De l’autre, des regards aveuglés par la productivité de la vigne, par sa prospérité. Regards tellement obnubilés par le profit que toute forme d’ingérence, de partage même avec le propriétaire des lieux, devenait impensables. Ces regards ne voyaient pas la bonté incommensurable du propriétaire. Ils laissent deviner que le cœur des vignerons était devenu des « cœurs sans cœurs ». Ils ont bien reconnus la sollicitude du propriétaire. Ils n’ont pas vu la sollicitude elle-même.
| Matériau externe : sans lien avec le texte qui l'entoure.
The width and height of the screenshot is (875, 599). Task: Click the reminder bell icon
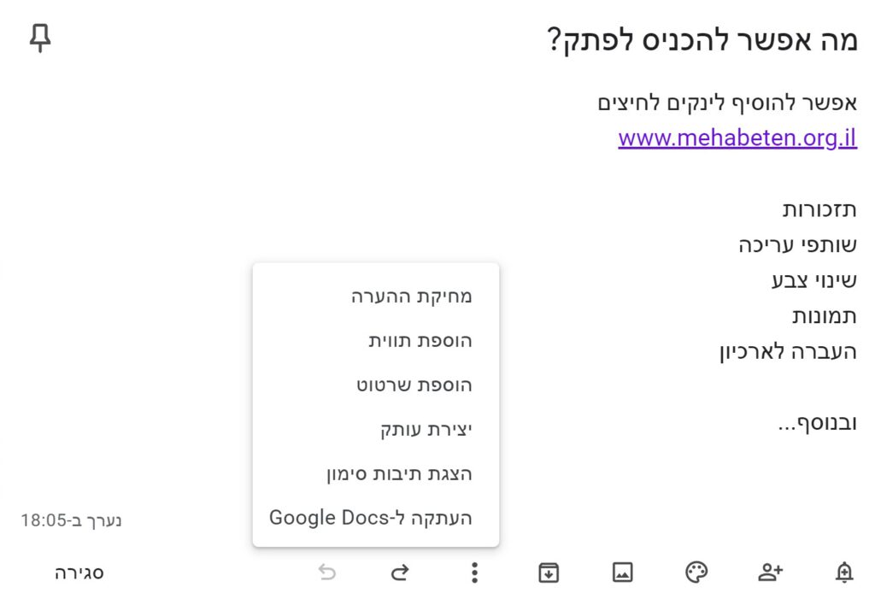coord(843,573)
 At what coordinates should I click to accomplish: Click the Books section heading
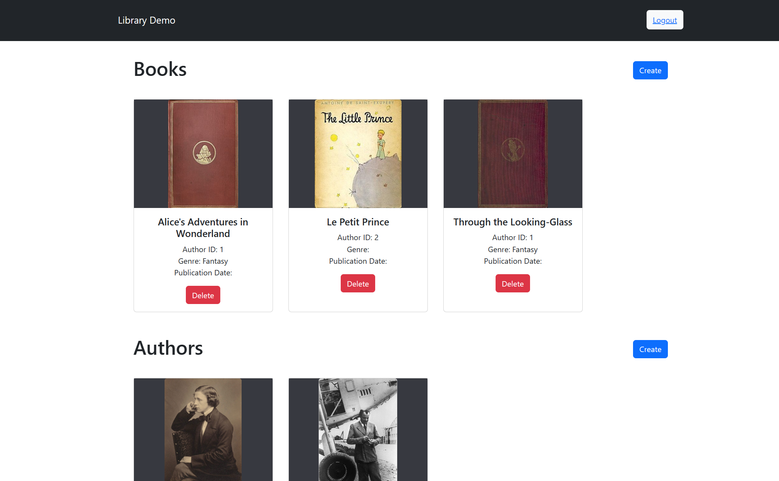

Deux regards. Deux chemins, l’un d’en haut, et l’autre « pétri de la terre ».Deux sortes d’amour. Un amour qui libère. Un amour « possessif ». Deux manières de vivre. Nous sommes en présence ici d’un Dieu qui n'est pas d'abord surenchère de nos obsessions de puissance, mais invitation et liberté, persuasion plus que commandement. Un Dieu qui s'offre et accepte d'être refusé. Cette confiance incroyable du propriétaire nous offre à voir une « petite idée » de la bonté du regard de Dieu sur nous, de « cette pierre angulaire » que rien ne pourra écraser. Pour citer Macaire, un père du désert « C’est l’humilité de Dieu qui nous empêche de le vaincre».Nous sommes ici devant «l’œuvre de Dieu»
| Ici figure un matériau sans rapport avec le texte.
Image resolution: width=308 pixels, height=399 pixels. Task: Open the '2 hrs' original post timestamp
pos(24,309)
Contemplatives, contemplatifs, « la pierre rejetée des bâtisseurs », c’est l’AMOUR. C’est une manière de vivre entre nous, une manière d’aimer. Cette parabole est l’histoire de nos amours ratés, de nos fausses manières de vivre, de nos regards aveuglés par le désir de tout s’approprier plutôt que de tout nous désapproprier. Elle est l’histoire de nos incapacités à pénétrer cette vérité incontournable « qu’as-tu que tu n’aies reçu? Et si tu l’a reçu pourquoi t’enorgueillir comme si tu ne l’avais pas reçu » (1 Cor4, 7). Elle confirme nos aveuglements à saisir que nos pauvretés, cette dépendance à un autre, c’est notre seule richesse. Chaque fois qu’il y a des ratés dans nos vies, nous perpétuons le scénario de cette parabole. Nous fermons nos fenêtres au regard de ce Soleil de bonté du Fils sur nous.
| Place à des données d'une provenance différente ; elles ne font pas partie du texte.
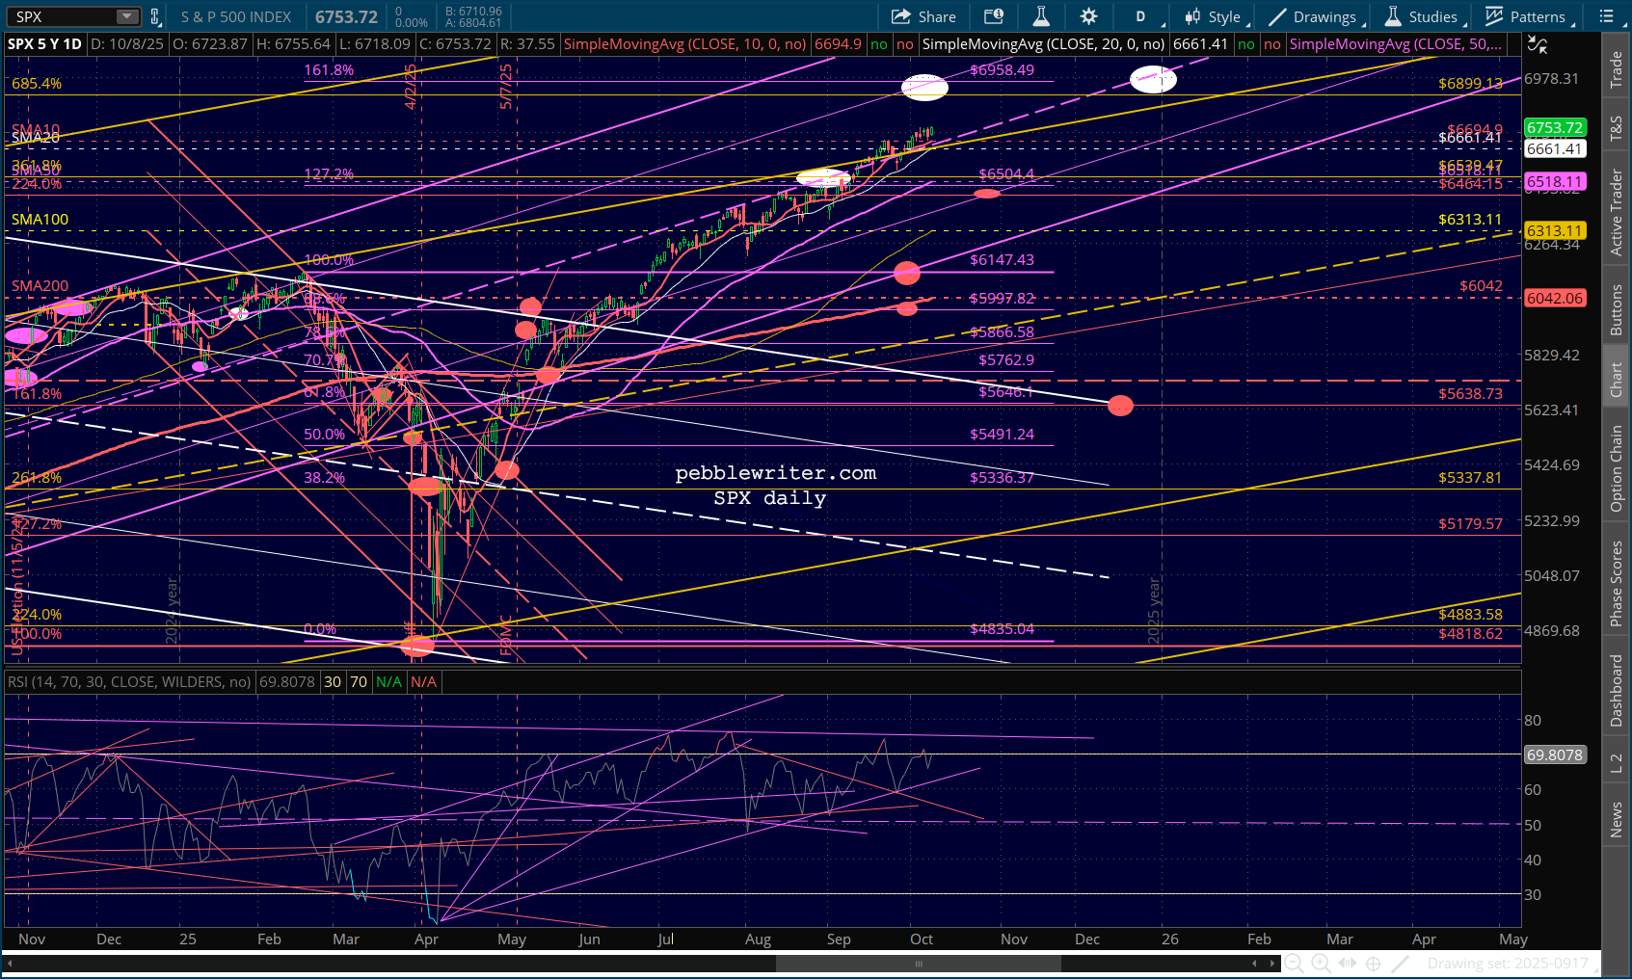Click the zoom out magnifier icon

click(1294, 963)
Il faut entrer dans la logique de Dieu : celle de vivre à une infini distance de toute appropriation, même de nos vies. Il faut sans cesse savourer ce regard admirable du propriétaire tout en sachant que nous ne pourrons jamais en expliquer sa perfection. Question : Dans tout ce que nous essayons de bâtir, que ce soit une amitié, un foyer, de nouveaux aménagements paroissiaux, un monastère dans l’esprit authentique de Madame Claire, ce regard de Jésus demeure-t-il vraiment notre « pierre d’angle »? Ne soyons pas trop sévère pour ces vignerons. Nous leur ressemblons, nous agissons comme eux que nous vivons obnubilés par nos besoins.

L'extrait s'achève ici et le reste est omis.